Cross-validation優化資訊多分類模型引數
在上一篇(https://blog.csdn.net/baymax_007/article/details/82775180)中,只是簡單選用邏輯迴歸、決策樹、隨機森林、多層感知分類器、xgboost、樸素貝葉斯分類對資訊進行分類。然而,實際分類模型效果受模型初始化的引數影響,選取合適引數可以提高分類效果。
交叉驗證(Cross-validation)是常用的模型引數優化方法。CrossValidator將資料集劃分為若干子集分別地進行訓練和測試。如當k=3時,CrossValidator產生3個訓練資料與測試資料對,每個資料對使用2/3的資料來訓練,1/3的資料來測試。對於一組特定的引數表,CrossValidator計算基於三組不同訓練資料與測試資料對訓練得到的模型的評估準則的平均值。確定最佳引數表後,CrossValidator最後使用最佳引數表基於全部資料來重新擬合估計器。
spark ml提供ParamBuilder來重構模型搜尋引數網路,CrossValidator例項可以設定搜尋網路引數param和模型pipelines。
一、試驗設計
1. 特徵提取引數選取
CountVectorizer將分詞後關鍵詞轉換為數值型的關鍵詞頻數特徵,涉及詞彙表的最大含量vocabsize和詞彙表中的詞語至少要在多少個不同文的那個中出現的引數minDF。
2.分類模型引數選擇
2.1 邏輯迴歸
regParam:正則化係數,防止過擬合
elasticNetParam:正則化正規化比,L1:L2
2.2 決策樹
impurity:不純度,可選型別entropy,gini
maxDepth:樹的最大深度
maxBins:離散化連續特徵的最大劃分數
minInfoGain:一個節點分裂的最小資訊增益比
minInstancesPerNode:每個節點包含的最小樣本數
2.3 隨機森林
impurity:純度度量函式,可選型別entropy,gini
maxDepth:樹的最大深度
maxBins:連續特徵離散化的最大劃分數
minInfoGain:一個節點分裂的最小資訊增益比
minInstancesPerNode:每個節點包含的最小樣本數
numTrees:bootstrap訓練需要的樹個數
subsamplingRate:訓練森林時每次取樣的比例
2.4 XGBOOST
eta:學習速率,預設0.3
maxDepth:樹最大深度
numRound:boosting次數
apha:L1正則係數
2.5 樸素貝葉斯分類
smoothing:平滑引數
3.交叉驗證
ml包提供交叉驗證尋找最佳引數api,使用ParamGrid通過addGrid支援對pipeline模型的網路引數設定,並在CrossValidator訓練中尋找最優引數。
4.具體設計
二、程式碼實現
1.邏輯迴歸引數尋優
1.1 程式碼
val lrStartTime = new Date().getTime
val lrPipeline = new Pipeline()
.setStages(Array(indexer,segmenter,remover,vectorizer,lr,converts))
// 交叉驗證引數設定和模型
val lrParamGrid = new ParamGridBuilder()
.addGrid(vectorizer.vocabSize,Array(1<<10,1<<18))
.addGrid(vectorizer.minDF,Array(1.0,2.0))

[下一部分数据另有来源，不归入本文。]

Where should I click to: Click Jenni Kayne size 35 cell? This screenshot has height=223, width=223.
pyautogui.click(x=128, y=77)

.addGrid(lr.regParam,Array(0.1,0.01))
.addGrid(lr.elasticNetParam,Array(0.1,0.0))
.build()
val lrCv = new CrossValidator()
.setEstimator(lrPipeline)
.setEvaluator(new MulticlassClassificationEvaluator)

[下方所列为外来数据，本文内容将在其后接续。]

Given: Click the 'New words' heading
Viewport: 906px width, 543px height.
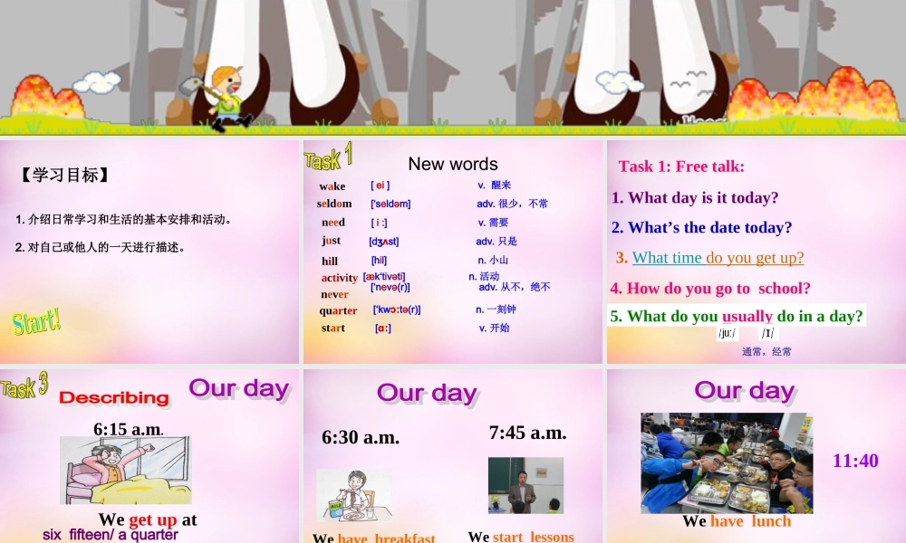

.setEstimatorParamMaps(lrParamGrid)
.setNumFolds(2)
.setParallelism(4)
val lrModel = lrCv.fit(train)
val lrValiad = lrModel.transform(train)
val lrPredictions = lrModel.transform(test)

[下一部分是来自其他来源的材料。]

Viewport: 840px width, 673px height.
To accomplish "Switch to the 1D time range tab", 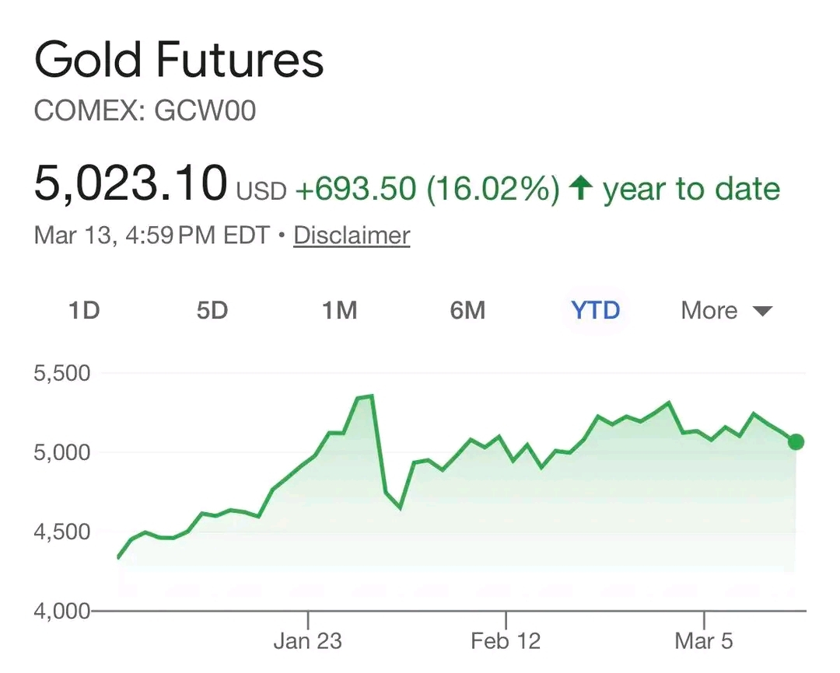I will pos(84,311).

val evaluator = new MulticlassClassificationEvaluator()
.setLabelCol("label")
.setPredictionCol("prediction")
.setMetricName("accuracy")
val accuracyLrt = evaluator.evaluate(lrValiad)
println(s"邏輯迴歸驗證集分類準確率 = $accuracyLrt")
val accuracyLrv = evaluator.evaluate(lrPredictions)
println(s"邏輯迴歸測試集分類準確率 = $accuracyLrv")
val lrEndTime = new Date().getTime
val lrCostTime = (lrEndTime - lrStartTime)/lrParamGrid.length
println(s"邏輯迴歸分類耗時:$lrCostTime")
// 獲取最優模型
val bestLrModel = lrModel.bestModel.asInstanceOf[PipelineModel]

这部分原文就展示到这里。